In general the private's morale was high until after the reverses
at Gettysburg and Vicksburg, but the activities of speculators
and hoarders, and the acute distress of his family contributed
more to the continued lowering of his morale than the military
reverses of the late months of 1864. The failure of the Con-
federate government to take effective action against hoarding
and speculation and to exempt from conscription non-slaveholding
men whose labor was indispensable for the support of wives
and small children, were, in the opinion of Professor Wiley,
two of the greatest mistakes of the Confederate government.

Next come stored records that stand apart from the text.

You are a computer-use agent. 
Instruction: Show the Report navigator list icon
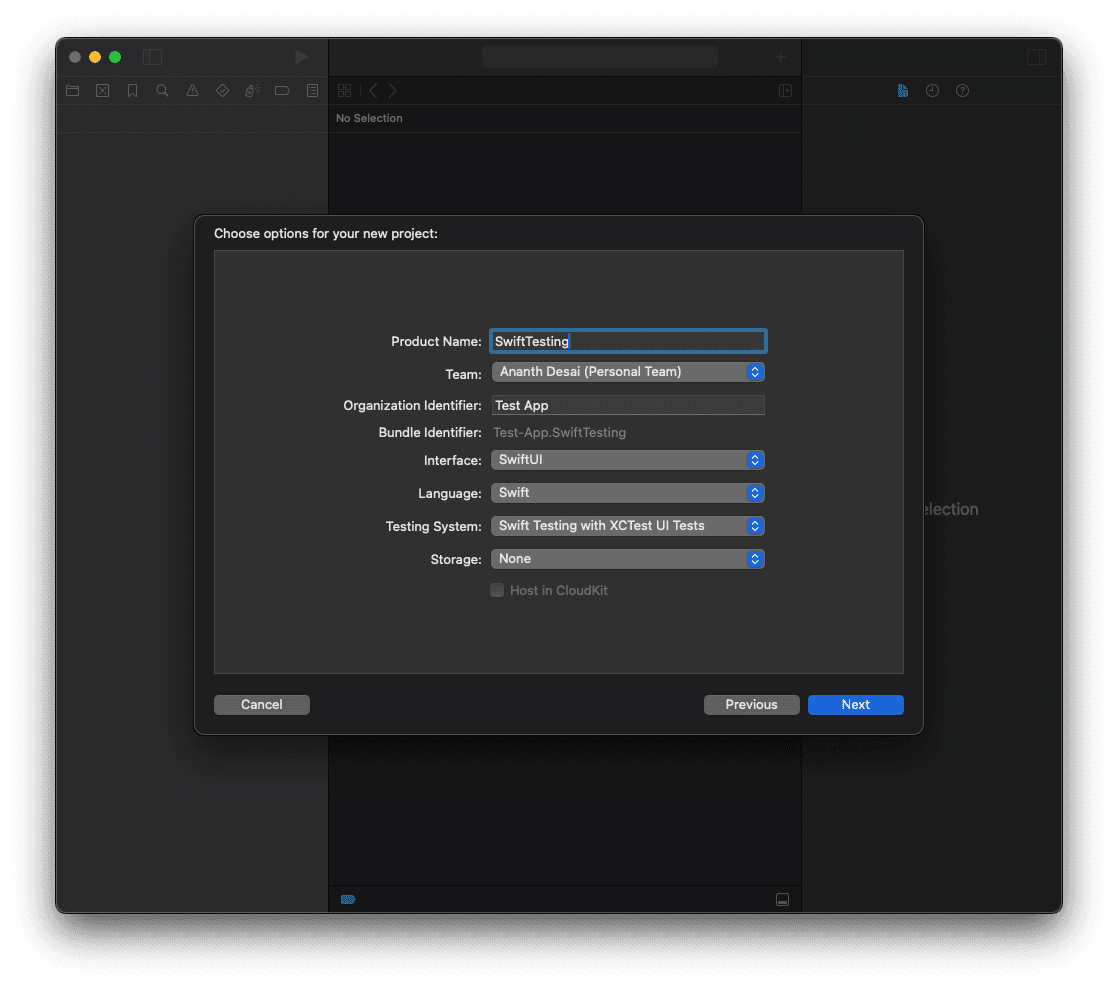pos(312,90)
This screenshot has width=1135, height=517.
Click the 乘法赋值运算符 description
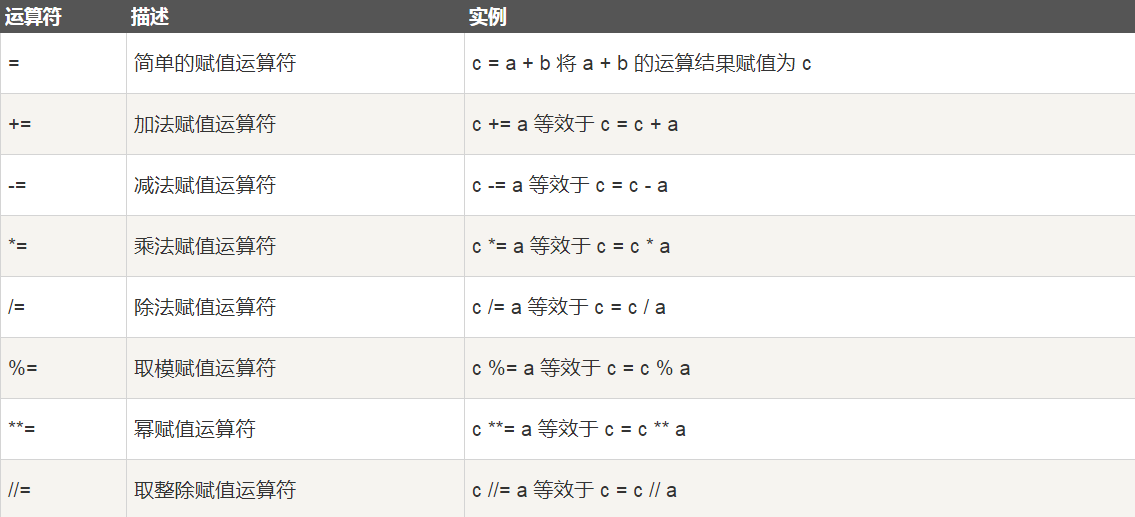pos(205,247)
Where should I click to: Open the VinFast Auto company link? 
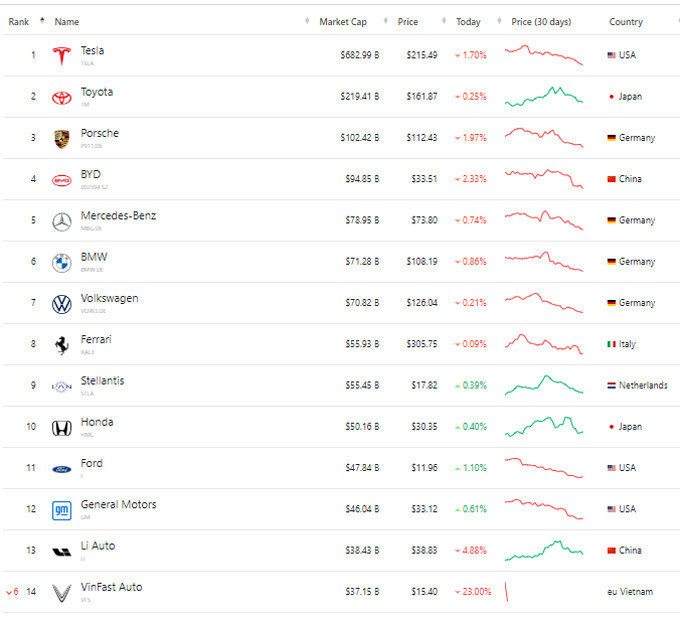(111, 587)
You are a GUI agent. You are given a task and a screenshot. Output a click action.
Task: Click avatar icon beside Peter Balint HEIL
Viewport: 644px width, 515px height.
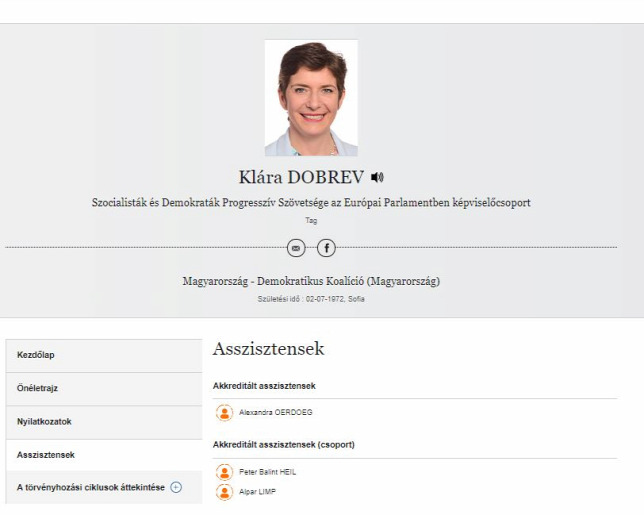click(225, 472)
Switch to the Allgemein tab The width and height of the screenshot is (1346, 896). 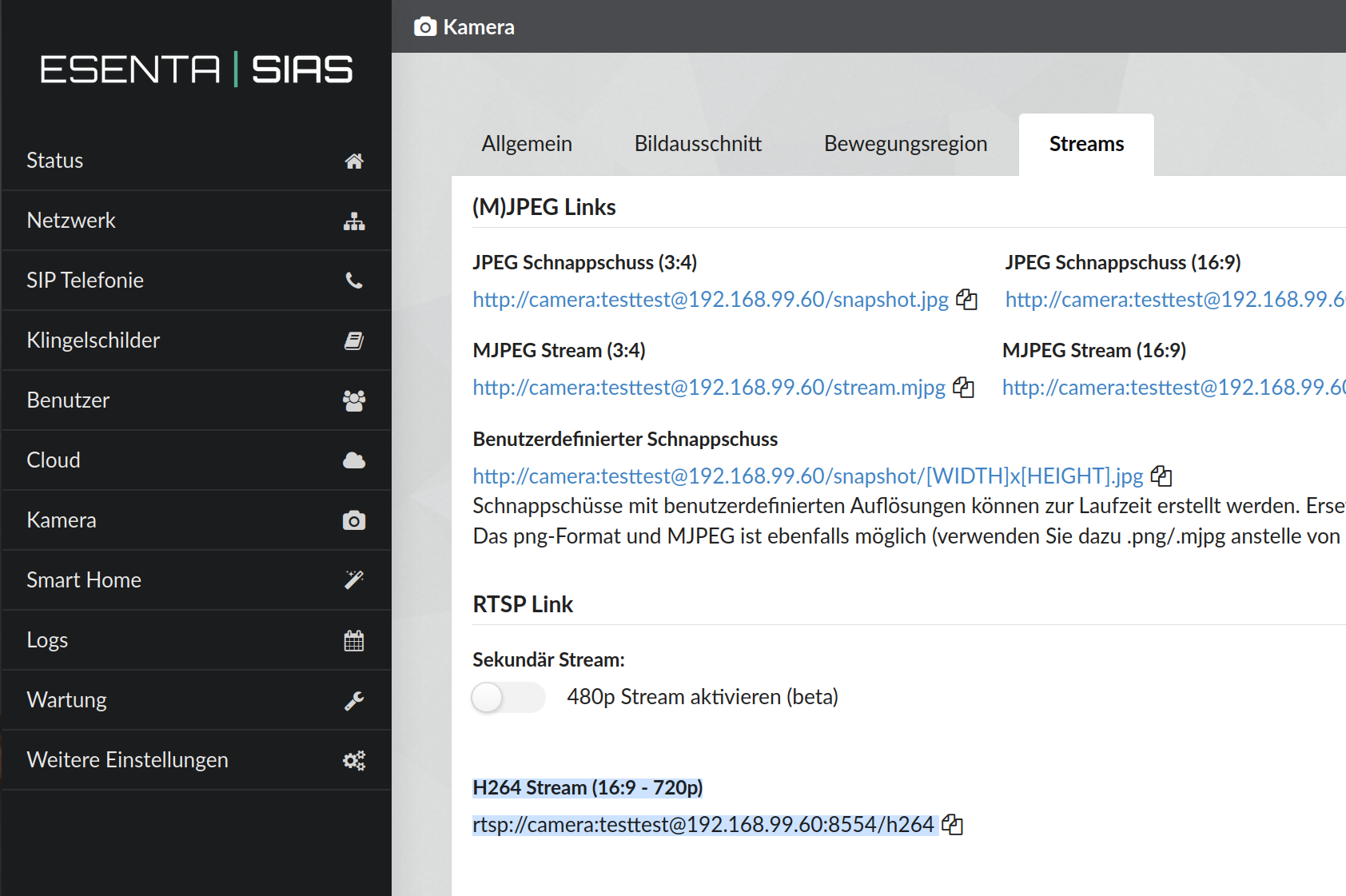point(527,144)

Professor Wiley pays tribute to the women folk of the com-
mon soldier when he says: "Undoubtedly the greater burden of
war was borne not by the ragged followers of Lee and Johnston,
but by the poor wives and mothers at home who strove valiantly
to provide a livelihood for their dependents. It is remarkable
that they bore up under their trials as well as they did. And
those humble women who did remain steadfast in labor and
loyalty to the end - and their number was considerable- were
indeed the greatest heroes of the Lost Cause."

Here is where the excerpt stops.